**Task list**:
a – Please decide whether each statement below agrees with the page on adding a new organism to Mutalyzer, answering yes or no and quoting the words that settle it: (i) Importing a mapping database kept in a structured format should take no more than two working days. (ii) A stand-alone version of Mutalyzer is meant to be hosted by the Mutalyzer team. (iii) A program for generating the GenBank reference files already exists.
b – Using the page on adding a new organism to Mutalyzer, answer these three questions.
(i) What three items make up a gene's genomic location in the mapping database?
(ii) From where can GenBank records be retrieved when the genome build is public?
(iii) At most, how long will preparing a stand-alone installation take?

**Passage for review**:
******

Adding a new organism to Mutalyzer

Introduction

In this document, we describe what is needed for Mutalyzer to support new organisms. For each functionality, we give a list of requirements and an estimate of the amount of time needed for implementation.

Position converter

To use the position converter, we need a mapping database for the genomic reference sequence that is used. The database should contain the following information per gene:

  • Genomic location (chromosome, transcription start, transcription end).
  • Gene model (CDS start, CDS stop, all splice sites).

The transcription start and end may be missing, but this is not recommended.

Implementation time

Depending on the format of the database, making this functionality available is relatively straightforward. If the database is stored in a structured format (CSV or something that can be converted to CSV automatically), importing should take no more than two working days.

Name checker

To use the name checker, a fully annotated GenBank record should be available for every genomic location.

Public genome build

If the genome build of the organism in question is public, as is the case for some model organisms, the GenBank records can be retrieved from the NCBI. In this case, no special effort is required.

If the data is public, but is not yet available as a genome build at the NCBI, the mapping database can be converted to the format required by the NCBI and uploaded. The conversion should take no more than two working days, but the time it will take before the build is available depends on the NCBI.

Non public genome build

If it is not possible to submit the generated GenBank reference files to the NCBI, for commercial reasons for example, there is the option to offer a stand-alone version of Mutalyzer containing the reference files. This version should be hosted at the client side. Preparing such an installation will require no more than three working days.

Additional notes

There is currently no program available for the generation of the GenBank reference files. Although this is a one time effort, we estimate that the development of such a program requires three weeks.

There is also no program available for the conversion of a mapping database to the format the NCBI expects. The specifications are also unknown. Once we have the specifications, we estimate that the development of a conversion tool will take three weeks.

A stand-alone version of Mutalyzer will require some expertise to set up and maintain at the client side. Although we currently provide no support or maintenance, we are thinking about a model for this.

******

**Dataset excerpts**:
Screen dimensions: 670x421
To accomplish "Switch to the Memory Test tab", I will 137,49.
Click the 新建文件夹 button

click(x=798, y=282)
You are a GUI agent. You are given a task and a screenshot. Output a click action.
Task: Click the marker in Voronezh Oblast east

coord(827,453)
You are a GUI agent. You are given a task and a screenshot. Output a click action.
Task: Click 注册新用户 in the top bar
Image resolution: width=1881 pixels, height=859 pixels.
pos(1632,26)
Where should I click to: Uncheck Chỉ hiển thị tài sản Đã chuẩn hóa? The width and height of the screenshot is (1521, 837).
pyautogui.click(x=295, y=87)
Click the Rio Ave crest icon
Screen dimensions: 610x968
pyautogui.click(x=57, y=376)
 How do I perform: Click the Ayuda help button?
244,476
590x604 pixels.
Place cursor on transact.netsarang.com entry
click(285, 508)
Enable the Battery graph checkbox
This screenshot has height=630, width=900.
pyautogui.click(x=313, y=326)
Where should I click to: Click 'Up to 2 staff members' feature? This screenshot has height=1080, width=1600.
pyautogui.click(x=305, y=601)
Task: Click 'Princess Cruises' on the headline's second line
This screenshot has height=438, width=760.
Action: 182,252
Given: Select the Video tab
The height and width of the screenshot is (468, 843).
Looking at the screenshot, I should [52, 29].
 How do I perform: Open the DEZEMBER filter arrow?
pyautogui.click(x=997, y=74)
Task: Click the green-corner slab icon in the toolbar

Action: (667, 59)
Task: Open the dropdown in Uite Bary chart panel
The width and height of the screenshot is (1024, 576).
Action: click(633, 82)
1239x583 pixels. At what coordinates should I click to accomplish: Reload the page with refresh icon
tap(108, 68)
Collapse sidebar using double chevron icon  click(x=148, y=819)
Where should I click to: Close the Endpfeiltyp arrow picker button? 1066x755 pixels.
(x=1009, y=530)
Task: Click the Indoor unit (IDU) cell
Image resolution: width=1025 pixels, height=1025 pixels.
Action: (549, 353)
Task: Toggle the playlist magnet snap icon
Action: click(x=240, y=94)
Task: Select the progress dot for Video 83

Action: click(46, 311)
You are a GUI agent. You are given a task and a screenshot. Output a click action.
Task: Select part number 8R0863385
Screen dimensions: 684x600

******

**Answers given**:
a –
(i) Yes: "importing should take no more than two working days."
(ii) No: "This version should be hosted at the client side."
(iii) No: "There is currently no program available for the generation of the GenBank reference files."

b –
(i) Chromosome, transcription start, and transcription end.
(ii) The NCBI.
(iii) Three working days.